А потому, дабы избавить себя от неприятного, сказал: «хорошо – дайте», и рюмку этого полезного есмирмисменного смешения выпил, и поскорее вздел на себя свою большую рясу на лисьем меху и шапку, и, высоко подняв превеликий воротник, пошел в первой позиции, а Порфирий шел за ним, как ему всегда по субординации назначено было, в другой степени, то есть один шаг сзади за его спиною.

Но когда они таким образом проходили улицею в темноте по дощатому тротуару, под коим сокрыта канава, то отец Павел вскоре стал чувствовать, что пригорьковатое масло, возбуждаясь, даже мяту-холодянку преосиливает и беспрестанно против воли нагоняет слюну. Тогда отец Павел, естественно пожелав узнать, не происходит ли это у него от одной фантазии его воспоминаний, желал себя удостоверить: он ли один себя так ощущает, или же быть может, что и Порфирий, у которого нет дара фантазии, и тот тоже не лучшее терпит.

Подумав так, отец Павел крикнул, не оборачиваясь:

– Порфирий!

А тот, усугубясь, чтобы в такту попадать за его шагом, скоро отвечал:

– Се аз здесь, отче!

– Скажи мне, терпишь ты что-либо на желудке?

– Нет, ничего не терплю.

– Отчего ж ты не терпишь?

– Я имею желудок твердого характера.

– О, сколь же ты блажен, что твое глупорожденье тебя столь нечувствительным учиняет!

А Порфирий этого намека не разобрал и говорит:

– Не могу понять этих слов, отче.

– Ты ел осетрину?

– Как же, отче, благодарю вас, – хозяйка мне с вашего блюда отделила и вынесла. Рыба вкусная.

– Ну вот, а я в ней масляную горесть ощущал.

– Горесть на душе и я ощущал.

– Да, но я ее и теперь еще ощущаю.

– И я тоже ощущаю.

– Она мне мутит.

– А как же: и меня на душе мутит.

– Да, но отчего же я сплеваю, а ты не сплеваешь?

– Нет, и я тоже сплеваю.

– Но через что же это, как я сплеваю, я это слышу, а как ты сплеваешь, это не слышно?

– А это верно оттого, что вы передом идете.

– Ну так чтό в том за разность?

– А вы просторно на тротуар плюваете, где люди ходят, и там на твердом плювание слышно.

– Да. А ты?

– А я, как за вами иду, то, простора не видя, вам в спину плюваю – где не слышно.

– Как!

Порфирий снова возобновил то, что сейчас сказал, и добавил, что его плювания потому не слышно, что у предъидущего отца Павла в меховой его шубе спина мягкая.

– Каналья же ты! – воскликнул отец Павел. – Для чего же ты смеешь плевать мне в спину?

– А когда я так следую за вами, то иначе никуда плевать не могу, – отвечал препокорный Порфирий.

– Глупец непроходимый! – произнес тогда отец Павел и, взяв его впотьмах нетерпеливо за шивороток, приказал идти впереди себя и наказал никому об этом неприятном приключении не сказывать.

Но Порфирий, боясь грядущего на него гнева, стал от всех выспрашивать мнения насчет своей невинности и для того всем рассказал, как было, и все, кому отец Павел много в жизни характером своим допекал, не сожалели о том, что учредил над ним в темное время Порфирий, а наипаче радовались.
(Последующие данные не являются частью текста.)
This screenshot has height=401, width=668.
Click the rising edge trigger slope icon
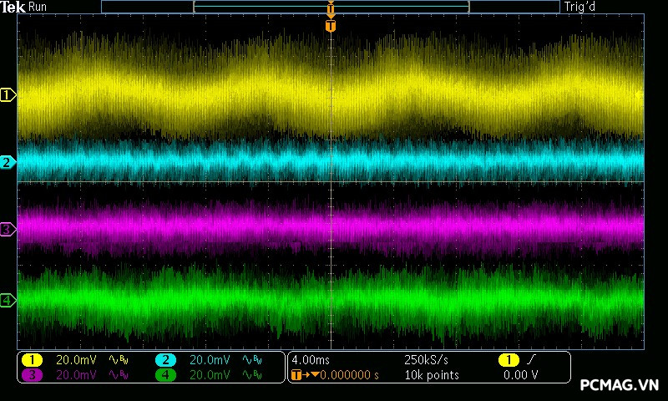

Так сей бесхитрый малый без всякой умышленной фантазии показал, что, поелику всяк в жизнь свою легко может хватить у людей масла с горестию, то всяк и в таком нестеснении нуждается, дабы мог мутящую горесть с души своей в сторонку сплюнуть.

Как от совокупления сливающихся ручьев плывут далее реки и в конце стает великое море, брегов коего оком не окинуть, так и в хитростях человеческих, когда накопятся, образуется нечто неуяснимое. Так было и с сим браком.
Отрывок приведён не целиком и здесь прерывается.